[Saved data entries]
#####

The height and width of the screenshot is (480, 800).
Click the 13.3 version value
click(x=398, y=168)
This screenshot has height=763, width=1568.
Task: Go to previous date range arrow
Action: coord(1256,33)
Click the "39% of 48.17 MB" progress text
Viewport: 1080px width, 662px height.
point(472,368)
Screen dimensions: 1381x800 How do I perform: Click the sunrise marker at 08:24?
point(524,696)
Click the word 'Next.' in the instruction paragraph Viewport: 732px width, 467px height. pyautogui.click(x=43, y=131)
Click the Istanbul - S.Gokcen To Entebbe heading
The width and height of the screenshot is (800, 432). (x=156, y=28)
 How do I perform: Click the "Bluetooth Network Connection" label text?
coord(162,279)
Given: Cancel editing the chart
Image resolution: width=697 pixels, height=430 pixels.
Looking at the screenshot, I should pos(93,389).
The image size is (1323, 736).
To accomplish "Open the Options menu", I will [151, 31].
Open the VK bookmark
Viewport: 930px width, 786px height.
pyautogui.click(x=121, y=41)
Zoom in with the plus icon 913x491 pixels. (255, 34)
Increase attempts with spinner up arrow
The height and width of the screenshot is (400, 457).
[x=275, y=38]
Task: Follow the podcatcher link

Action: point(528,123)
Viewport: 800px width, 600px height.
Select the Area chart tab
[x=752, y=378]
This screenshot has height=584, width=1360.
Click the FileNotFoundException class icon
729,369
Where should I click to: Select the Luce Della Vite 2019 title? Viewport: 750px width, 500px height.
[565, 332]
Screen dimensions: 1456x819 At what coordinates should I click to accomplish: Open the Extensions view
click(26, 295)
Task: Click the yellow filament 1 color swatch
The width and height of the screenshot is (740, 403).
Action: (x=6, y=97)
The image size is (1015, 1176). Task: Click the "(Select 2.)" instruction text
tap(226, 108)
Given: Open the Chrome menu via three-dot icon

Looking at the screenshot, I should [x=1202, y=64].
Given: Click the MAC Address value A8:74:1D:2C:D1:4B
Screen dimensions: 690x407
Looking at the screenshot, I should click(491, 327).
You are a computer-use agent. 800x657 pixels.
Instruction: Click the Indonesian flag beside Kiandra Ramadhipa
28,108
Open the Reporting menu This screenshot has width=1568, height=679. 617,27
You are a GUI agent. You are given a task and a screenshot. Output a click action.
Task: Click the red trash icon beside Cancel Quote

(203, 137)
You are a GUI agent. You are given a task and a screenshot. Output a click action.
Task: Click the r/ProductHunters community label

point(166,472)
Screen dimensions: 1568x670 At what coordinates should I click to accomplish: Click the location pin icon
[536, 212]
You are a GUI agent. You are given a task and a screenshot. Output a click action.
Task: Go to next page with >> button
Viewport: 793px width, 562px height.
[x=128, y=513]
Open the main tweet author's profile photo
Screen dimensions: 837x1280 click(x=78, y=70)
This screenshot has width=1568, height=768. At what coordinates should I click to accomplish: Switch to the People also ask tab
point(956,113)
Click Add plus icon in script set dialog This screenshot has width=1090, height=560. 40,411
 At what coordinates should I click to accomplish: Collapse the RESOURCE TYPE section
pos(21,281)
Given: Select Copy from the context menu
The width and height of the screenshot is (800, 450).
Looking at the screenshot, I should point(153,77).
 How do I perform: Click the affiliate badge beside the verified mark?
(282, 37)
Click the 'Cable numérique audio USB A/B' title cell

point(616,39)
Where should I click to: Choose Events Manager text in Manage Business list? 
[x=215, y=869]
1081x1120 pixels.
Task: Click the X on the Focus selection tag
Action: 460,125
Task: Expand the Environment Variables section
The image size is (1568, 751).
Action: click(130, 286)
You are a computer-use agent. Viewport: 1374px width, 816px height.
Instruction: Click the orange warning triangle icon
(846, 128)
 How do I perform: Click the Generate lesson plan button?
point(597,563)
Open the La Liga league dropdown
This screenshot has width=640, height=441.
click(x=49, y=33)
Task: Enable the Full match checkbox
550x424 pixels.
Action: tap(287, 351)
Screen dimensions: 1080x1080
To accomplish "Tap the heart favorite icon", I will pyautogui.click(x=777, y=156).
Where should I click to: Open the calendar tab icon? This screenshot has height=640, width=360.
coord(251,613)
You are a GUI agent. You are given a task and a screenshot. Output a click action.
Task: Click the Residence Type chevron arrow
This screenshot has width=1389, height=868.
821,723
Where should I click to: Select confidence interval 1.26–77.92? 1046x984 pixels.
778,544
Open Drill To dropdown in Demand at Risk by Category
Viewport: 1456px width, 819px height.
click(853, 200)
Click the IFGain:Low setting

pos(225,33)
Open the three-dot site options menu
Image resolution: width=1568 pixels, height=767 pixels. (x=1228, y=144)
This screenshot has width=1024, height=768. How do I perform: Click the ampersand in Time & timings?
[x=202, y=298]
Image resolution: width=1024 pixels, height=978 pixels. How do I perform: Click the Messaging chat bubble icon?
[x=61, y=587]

#####

§ DIRECTIVE:
Collect every line above that contains the string "menu", and treat uppercase and lowercase as different.

§ TASK ANSWER:
To accomplish "Open the Options menu", I will [151, 31].
Given: Open the Chrome menu via three-dot icon
Open the Reporting menu This screenshot has width=1568, height=679. 617,27
Given: Select Copy from the context menu
Open the three-dot site options menu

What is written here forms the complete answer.